CE QUI FUT SANS LUMIÈRE - 1987
Il primo incontro con Yves
Bonnefoy è legato ai suoi saggi critici su Rimbaud. La curiosità, sempre buona
maestra, ha poi spinto verso la sua produzione poetica. E così si sono fatti
apprezzare Movimento e immobilità di
Douve e in special modo Nell’insidia
della soglia. Ma nel complesso Bonnefoy è rimasto in un’area di
apprezzamento non invogliante alle letture ripetute, come avviene invece per
quei poeti che riescono a penetrare nella carne viva. Considerato come il poeta
francese più importante del secondo Novecento, Bonnefoy era ancora
prevalentemente legato al nome di Rimbaud.
Dopo molti anni, su una
bancarella, praticamente intonso, a parte una firma illeggibile e un Pisa, 7
luglio 2001 scritti in blu a pagina cinque, si faceva notare Quel che fu senza luce. Da comprare
senza esitazione.
Ce qui fut sans lumière è una raccolta
suddivisa in cinque sezioni, quasi come fossero cinque stagioni. Il tempo, la
sua manifestazione nel momento e nello spazio sono le classiche coordinate che
strutturano la griglia sulla quale si avviluppano i vari temi. Alcuni circostanziati,
come il progetto di ristrutturazione di una casa nel Sud della Francia; altri
più eterei come il senso della parola e il suo divenire poesia.
Il vocabolario della
raccolta è ridotto ad alcune aree semantiche che fanno riferimento ai quattro
elementi fondamentali. Molti infatti i termini legati a terra, acqua, fuoco,
aria con le relative estensioni. Per fare due esempi: fiamma, brace, bruciare,
cenere per fuoco; fiume, rugiada, pioggia, pozzanghera, neve per acqua.
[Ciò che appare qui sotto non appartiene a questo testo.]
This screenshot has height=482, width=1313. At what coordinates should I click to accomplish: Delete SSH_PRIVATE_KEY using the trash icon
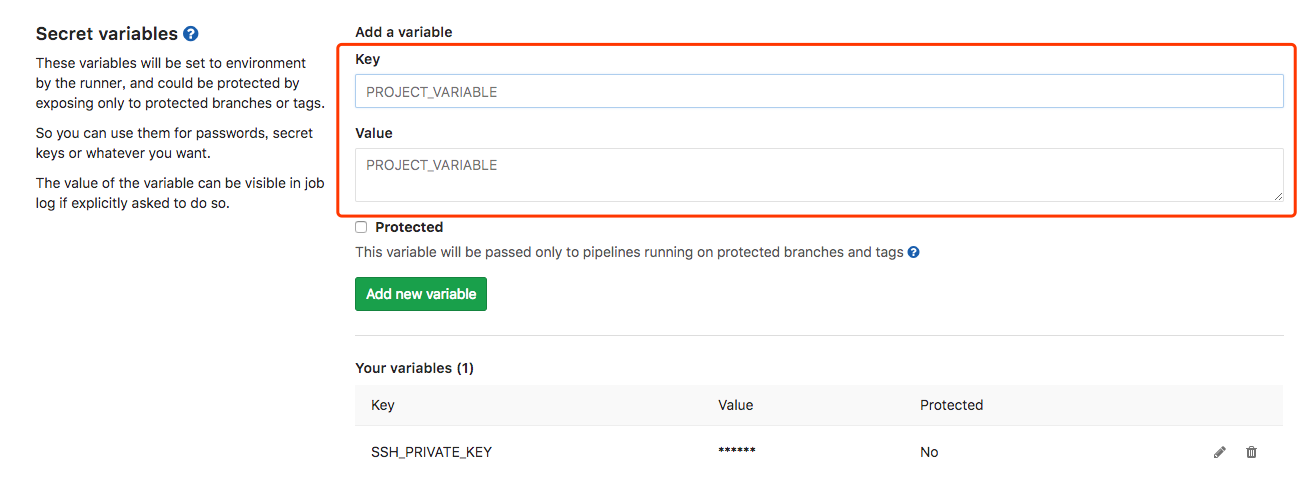[x=1251, y=452]
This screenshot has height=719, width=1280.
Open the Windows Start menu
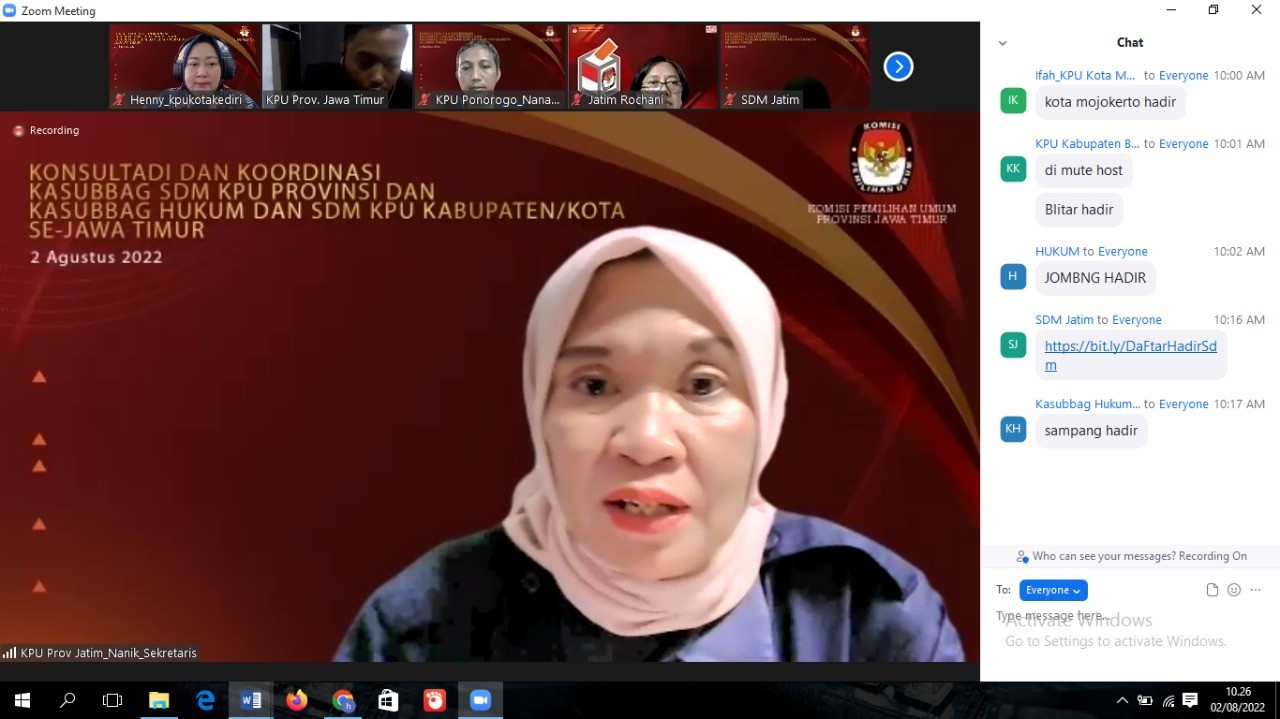tap(22, 701)
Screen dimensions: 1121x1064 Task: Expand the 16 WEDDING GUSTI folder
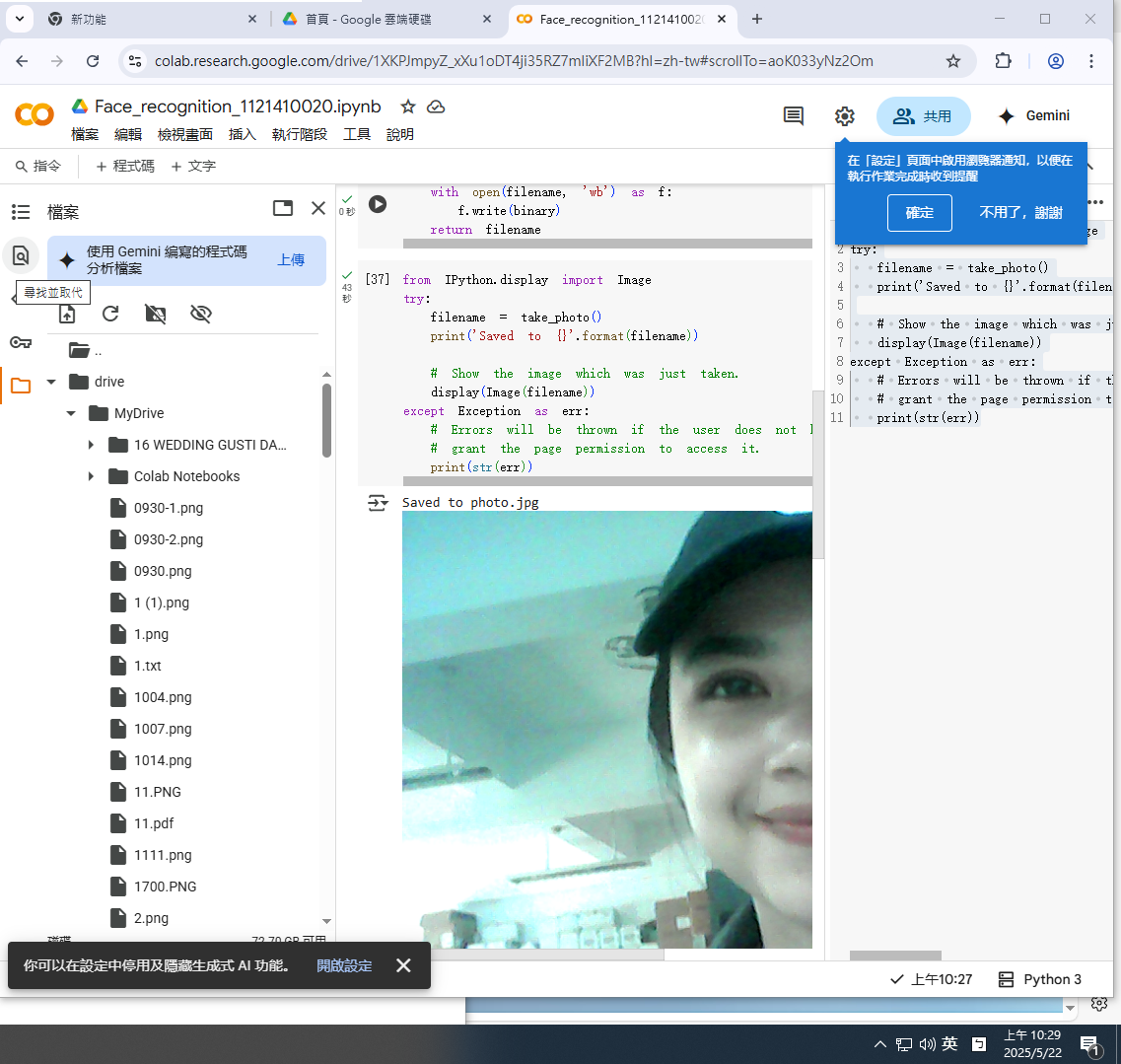(91, 445)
In parallelo si svolgono i
temi del sonno/sogno/ricordo che rimandano ad un’altra dimensione, quella quinta
stagione che trascende il ciclo annuale delle quattro canoniche e il tema della
poesia che spesso viene assimilata alla luce e all’infanzia (lumière e enfant sono in questo caso le parole-chiave che si legano a mot, poesie, chant). In rilievo pure il
filone simbolico, sempre declinato secondo le linee spazio-temporali, di maison-barque-temps-vie-chemin..
Su questo tessuto fatto di
termini semplici ma pregnanti, pochi e fugaci i riferimenti artistico-letterari
sottolineati dal poeta: John Donne, Racine e con maggior consistenza, i pittori
Claude Lorrain e Constable. Si colgono anche luminescenze che rinviano a Rilke,
Celan, Baudelaire e Rimbaud.
Una raccolta compatta, nella
quale Bonnefoy cerca di restringere il campo lessicale a una rosa di parole (mots) che vengono caricate di senso,
così da acquisire una profondità mitica sia riferita al vissuto del poeta sia
avente valenza universale. Una poesia che cerca quindi di concentrarsi sulla
parola e sulla possibilità di illuminare cose (choses) sepolte nel buio.
Veduta di Valsaintes, foto di Yves Bonnefoy - 1964 |
Bell’analisi, Eustaki. Bonnefoy è un poeta che sto imparando a conoscere negli ultimi tempi. Mi colpisce soprattutto la sua consapevolezza della fragilità e insieme della potenza magica della parola umana. Un caro saluto.